What is the new law?

A change in a new Republican tax law will remove a current tax break for any alimony payments that are finalized after December 31 of this year. This has prompted attorneys and financial planners to advise their wealthy clients to file for a divorce quickly if they have already been contemplating doing so.

Beginning in 2019, under the new law, Americans who either finalize or modify divorce agreements will no longer be able to deduct their alimony payments from their taxes. On the flip side, those who file for divorce and finalize their alimony agreements by the end of the year will still qualify for the old deduction. This is extremely valuable for couples in which one spouse makes a lot more money than the other or is in some way very financially superior.

Attorneys who ordinarily would tell their clients to take their time when thinking about filing for divorce, are now faced with a strange ethical dilemma. Though it may have ordinarily been in their best interest to take their time and to figure out what the right thing for them would be, this new law could affect 15 to 20 years of support, often times affecting the tax burden they would be faced with during their final working years.

What is happening now?

Up until now, Americans have been deducting their alimony payments from their taxes, which has had the potential to give them quite large tax breaks. According to the Internal Revenue Service, about 600,000 taxpayers claim the deduction annually. This means that they have been able to deduct their alimony payments (regardless of size) from their income prior to calculating what they owe in taxes.
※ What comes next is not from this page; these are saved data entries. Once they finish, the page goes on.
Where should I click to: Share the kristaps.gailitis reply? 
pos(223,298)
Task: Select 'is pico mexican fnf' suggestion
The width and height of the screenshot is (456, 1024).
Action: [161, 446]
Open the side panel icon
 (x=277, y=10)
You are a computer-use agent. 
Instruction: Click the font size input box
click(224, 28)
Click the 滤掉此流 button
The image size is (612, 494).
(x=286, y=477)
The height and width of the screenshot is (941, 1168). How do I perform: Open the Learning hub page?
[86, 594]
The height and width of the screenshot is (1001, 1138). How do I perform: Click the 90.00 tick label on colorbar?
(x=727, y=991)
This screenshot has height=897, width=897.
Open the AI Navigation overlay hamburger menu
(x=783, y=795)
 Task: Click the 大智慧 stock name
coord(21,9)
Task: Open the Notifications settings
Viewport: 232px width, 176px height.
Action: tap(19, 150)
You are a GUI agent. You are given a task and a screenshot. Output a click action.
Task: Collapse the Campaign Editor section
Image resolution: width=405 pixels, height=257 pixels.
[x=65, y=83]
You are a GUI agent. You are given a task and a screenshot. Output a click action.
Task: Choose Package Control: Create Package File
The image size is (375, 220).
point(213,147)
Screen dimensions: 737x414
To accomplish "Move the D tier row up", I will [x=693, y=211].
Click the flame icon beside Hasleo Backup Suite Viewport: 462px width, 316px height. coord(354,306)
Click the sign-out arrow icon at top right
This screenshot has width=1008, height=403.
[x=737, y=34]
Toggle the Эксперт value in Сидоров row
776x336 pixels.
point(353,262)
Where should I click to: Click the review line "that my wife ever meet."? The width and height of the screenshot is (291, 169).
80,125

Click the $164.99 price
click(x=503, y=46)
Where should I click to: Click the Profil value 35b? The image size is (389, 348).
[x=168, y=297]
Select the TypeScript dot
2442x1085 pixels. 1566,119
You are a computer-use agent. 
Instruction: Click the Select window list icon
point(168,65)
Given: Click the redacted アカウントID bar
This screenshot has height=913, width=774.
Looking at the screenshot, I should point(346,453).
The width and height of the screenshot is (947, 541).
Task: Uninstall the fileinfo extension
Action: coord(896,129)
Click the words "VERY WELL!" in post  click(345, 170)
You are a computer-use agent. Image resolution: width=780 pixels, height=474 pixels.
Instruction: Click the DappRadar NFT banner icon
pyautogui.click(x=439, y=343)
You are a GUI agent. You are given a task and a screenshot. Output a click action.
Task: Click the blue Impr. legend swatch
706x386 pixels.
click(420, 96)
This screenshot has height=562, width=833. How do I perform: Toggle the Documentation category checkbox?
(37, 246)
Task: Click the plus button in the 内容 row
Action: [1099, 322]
Currently, the rich deduct more in alimony than the rest of the population. About 20% of taxpayers who currently claim this deduction fall within the top 5% of household income earners. By eliminating this benefit, those who earn substantially different amounts of income will be hurt more, as those who are the higher earner often negotiate higher payments because they are then able to deduct the full amount from his or her income. Now with this new law, more pressure is placed upon the higher earner to pay more in spite of their tax benefit, or face hurting them if they pay less in order to account for the lost tax break.

Lawyers have warned that the loss of the alimony deduction may ultimately hurt women and children more, as women are more frequently recipients of the payments, which are likely to decline in lieu of the new law, potentially affecting the welfare of children involved. This is because although child support payments are not deductible, so-called unallocated support – payments that are intended to support a divorcing spouse and children at the same time – is deductible. Unfortunately, this will also end for any new or modified divorce agreements beginning in 2019.

However, not all results of the new law should prove negative. The Joint Committee on Taxation has estimated that eliminating the tax break will actually increase federal revenue by $7 billion over the next decade.

Although it is too soon to tell if more couples will rush to divorce in light of the new law, what is most certain is that the payer of alimony will have much more leverage to negotiate lower spousal support going forward.